What are the differences between WCF and traditional ASP.NET Web

I am new to WCF and Web Services in general. What are the improvements that WCF brings to the table? Can anyone give a side-by-side example of a traditional web service and the same one written using WCF and point out the differences and advantages?
Duplicate question Moving ASP.net webservices to WCF
EDIT: Think i found the answer you where looking for a side-by-side code based comparison and even better it's from MSDN: Comparing ASP.NET Web Services to WCF Based on Development
There are several related questions:
Difference between aspnet web method and wcf webservice
Benfits of using WCF
Moving aspnet web services to wcf
However you asked for a side by side comparison in which case i think Sam's Wcf vs ASMX blog article is more what you are looking for.
Quoting ad-verbatim (let me know if i should just leave it as a link):
WCF vs. ASMX
Protocols Support
WCF
HTTP
TCP
Named pipes
MSMQ
Custom
UDP
ASMX
HTTP only
Hosting
ASMX
Can be hosted only with HttpRuntime on IIS.
WCF
A WCF component can be hosted in any kind of environment in .NET 3.0, such as a console application, Windows application, or IIS.
WCF services are known as 'services' as opposed to web services because you can host services without a web server.

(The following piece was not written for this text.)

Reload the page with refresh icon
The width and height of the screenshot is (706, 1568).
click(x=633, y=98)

Self-hosting the services gives you the flexibility to use transports other than HTTP.
WCF Backwards Compatibility
The purpose of WCF is to provide a unified programming model for distributed applications.
Backwards compatibility
WCF takes all the capabilities of the existing technology stacks while not relying upon any of them.

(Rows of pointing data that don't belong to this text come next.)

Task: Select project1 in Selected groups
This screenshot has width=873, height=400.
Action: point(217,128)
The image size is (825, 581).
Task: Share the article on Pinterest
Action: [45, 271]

Applications built with these earlier technologies will continue to work unchanged on systems with WCF installed.
Existing applications are able to upgrade with WCF
New WCF transacted application will work with existing transaction application built on System.Transactions
WCF & ASMX Integration
WCF can use WS-* or HTTP bindings to communicate with ASMX pages
Limitations of ASMX:
An ASMX page doesn’t tell you how to deliver it over the transports and to use a specific type of security. This is something that WCF enhances quite significantly.
ASMX has a tight coupling with the HTTP runtime and the dependence on IIS to host it. WCF can be hosted by any Windows process that is able to host the .NET Framework 3.0.
ASMX service is instantiated on a per-call basis, while WCF gives you flexibility by providing various instancing options such as Singleton, private session, per call.
ASMX provides the way for interoperability but it does not provide or guarantee end-to-end security or reliable communication.
WCF is far wider in scope than ASP.Net webservices.
WCF can run in any application. APS.Net webservices only run in IIS.
WCF supports models like ReST, Remoting, SOAP, MSMQ etc. ASP.Net only supports SOAP
WCF is more configurable.
WCF supports a more declarative way of programming. You can get more done with less code.
ASP.NET Web Services are pretty much just that. Web Services. They're SOAP/WSDL based and provide their services only to the web.
WCF Services offer a much more flexible framework. For instance, depending on how the service is defined, it can be a Web Service hosted in IIS which serialized its data via XML and uses the REST model...or it can be a Remote Windows Service that is hosted in it's own process and serializes its data via binary. All of this is achieved using the different Service/Data contracts in WCF.
In short...you can make a WCF service look almost identical to a .NET 2.0 Web Service fairly easily but, with a little work, you can do a WHOLE LOT MORE.